St Catherine, looking suitably bookish. Woodcut illustration from Frater Petrus, Legenda de vita Sanctae Catharinae (Strassburg, 1500), BL IA.1492.
A Christian maiden of outstanding beauty and learning who refused a pagan bridegroom, she aroused the wrath of her would-be suitor’s father, the emperor Maxentius, who threw her into prison and summoned 50 philosophers to reason with her. When, instead, she converted them all to Christianity, Maxentius had them flung into a fiery furnace and Catherine whipped before ordering her execution on a machine with four-bladed wheels. This miraculously shattered, and when the furious emperor had Catherine beheaded, angels carried her body to Mount Sinai, where St. Helen later founded a monastery to house her relics.
This is the legend recounted by the mediaeval Czech Život svaté Kateřiny (Life of St. Catherine), which survives in a manuscript in the Moravian Provincial Library, Brno, dated to the early 15th century. Consisting of 3,519 lines of verse, it describes Catherine’s conversion and martyrdom. In 1647 the manuscript was carried off from the of the Bohemian nobleman Petr Vok of Rožmberk’s, private collection, the largest humanist library in Europe, by the Swedes during the Thirty Years’ War. It remained in the Royal Library in Stockholm for over 200 years until, in 1853, a doctor and scholar named Josef Pečírka arrived there in search of items from the looted library, ‘with no other recommendation than that I was a Czech,’ he recalls. The librarian, Herr Arvidson, assured him that this was all the recommendation he needed, and allowed him free access to the treasures of the collection.

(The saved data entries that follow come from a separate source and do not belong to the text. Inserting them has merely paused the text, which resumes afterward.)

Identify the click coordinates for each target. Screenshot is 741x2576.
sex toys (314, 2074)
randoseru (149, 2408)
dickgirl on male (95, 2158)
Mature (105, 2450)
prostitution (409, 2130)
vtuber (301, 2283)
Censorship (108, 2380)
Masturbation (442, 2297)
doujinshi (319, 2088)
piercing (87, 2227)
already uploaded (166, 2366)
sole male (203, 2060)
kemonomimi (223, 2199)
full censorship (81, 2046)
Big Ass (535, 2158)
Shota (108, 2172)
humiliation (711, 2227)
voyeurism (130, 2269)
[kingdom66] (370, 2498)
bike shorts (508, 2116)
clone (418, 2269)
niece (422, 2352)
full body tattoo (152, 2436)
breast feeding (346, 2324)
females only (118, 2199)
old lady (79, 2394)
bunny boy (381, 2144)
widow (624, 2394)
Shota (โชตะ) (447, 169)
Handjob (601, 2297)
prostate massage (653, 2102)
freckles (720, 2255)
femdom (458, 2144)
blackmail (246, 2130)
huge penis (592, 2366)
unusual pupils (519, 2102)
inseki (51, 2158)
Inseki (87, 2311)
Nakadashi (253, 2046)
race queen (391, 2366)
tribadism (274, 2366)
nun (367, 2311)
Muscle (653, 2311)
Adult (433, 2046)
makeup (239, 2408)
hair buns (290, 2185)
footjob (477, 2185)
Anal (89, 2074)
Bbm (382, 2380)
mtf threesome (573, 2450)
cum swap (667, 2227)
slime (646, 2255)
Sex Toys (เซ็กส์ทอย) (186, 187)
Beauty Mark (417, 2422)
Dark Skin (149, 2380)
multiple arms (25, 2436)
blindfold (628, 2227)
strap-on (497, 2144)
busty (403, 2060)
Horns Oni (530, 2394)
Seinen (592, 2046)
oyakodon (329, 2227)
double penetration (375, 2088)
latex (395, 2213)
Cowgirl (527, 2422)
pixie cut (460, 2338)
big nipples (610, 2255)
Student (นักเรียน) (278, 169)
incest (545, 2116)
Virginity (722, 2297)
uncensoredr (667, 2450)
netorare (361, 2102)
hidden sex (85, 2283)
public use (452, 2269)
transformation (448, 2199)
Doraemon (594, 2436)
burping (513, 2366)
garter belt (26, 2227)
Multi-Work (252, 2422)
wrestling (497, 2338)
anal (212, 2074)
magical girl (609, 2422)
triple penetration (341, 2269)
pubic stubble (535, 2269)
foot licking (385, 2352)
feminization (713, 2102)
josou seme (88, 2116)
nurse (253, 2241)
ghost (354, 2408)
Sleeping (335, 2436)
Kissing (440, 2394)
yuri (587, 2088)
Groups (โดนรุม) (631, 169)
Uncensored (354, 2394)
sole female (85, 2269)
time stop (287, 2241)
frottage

The Catherine manuscript was presumed to date from the 17th century, but the excited Pečírka realized that it was far older on the evidence of words occurring in the so-called Dvůr Králové manuscript, a collection of ancient Czech poetic fragments allegedly discovered in 1817 by the Librarian of Prague’s National Museum, Václav Hanka. He transcribed as much as he could during his stay, and through diplomatic contacts was able to have the rest copied and sent to him. In 1878, the original codex, with other items from the same library, was returned from Stockholm to Prague. Meanwhile, in 1860, a scholarly redaction had been published in Prague with a double preface by Pečírka and by the editor, the National Museum’s archivist Karel Jaromír Erben (better known today for his much-loved cycle of poems, Kytice). The British Library holds a copy of this first modern edition at shelfmark 11586.aa.17.
When setting out for Sweden, Pečírka had been urged by Hanka to bring back the second part of the Dvůr Králové manuscript. It was nowhere to be found – hardly surprising, because (as Hanka well knew), it did not exist – he himself had forged the ‘surviving’ document. The year after Erben’s edition of Život svaté Kateřiny appeared, Hanka died and was honoured with the first state funeral to be held in the newly-consecrated cemetery of Vyšehrad overlooking Prague.
Shortly afterwards a forensic enquiry ordered by the Emperor Franz Josef proved the Dvůr Králové manuscript to be a modern forgery. The treasure brought back through Pečírka’s efforts proved far more valuable than the fruits of Hanka’s well-meant duplicity. Hanka had acted in the interests, as he saw them, of Czech national literary prestige, and one can only hope that St. Catherine, the patron saint of librarians, looked kindly on this somewhat shady member of the profession.